[YOUR INSTRUCTIONS] Repeat everything from the line containing "The height and width of the screenshot is (868, 1387)." down to the line containing "pos(45,710)", keeping both of those lines. Leave the pictures out of your answer.

[RECORD SET]

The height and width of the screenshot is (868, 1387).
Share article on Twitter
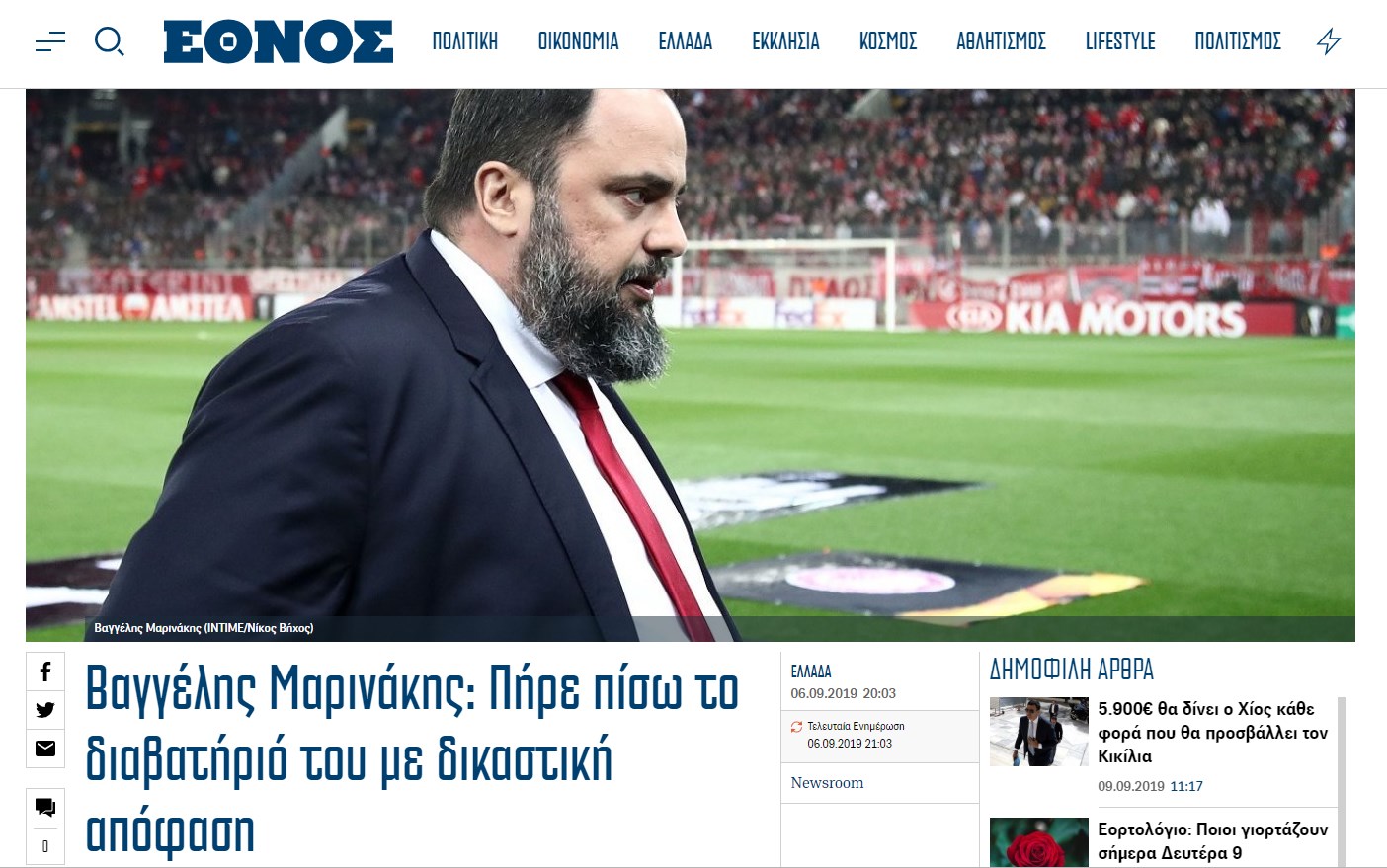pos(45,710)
...
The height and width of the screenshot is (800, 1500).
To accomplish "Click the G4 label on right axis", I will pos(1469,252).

[FULL OUTPUT]
The height and width of the screenshot is (868, 1387).
Share article on Twitter
pos(45,710)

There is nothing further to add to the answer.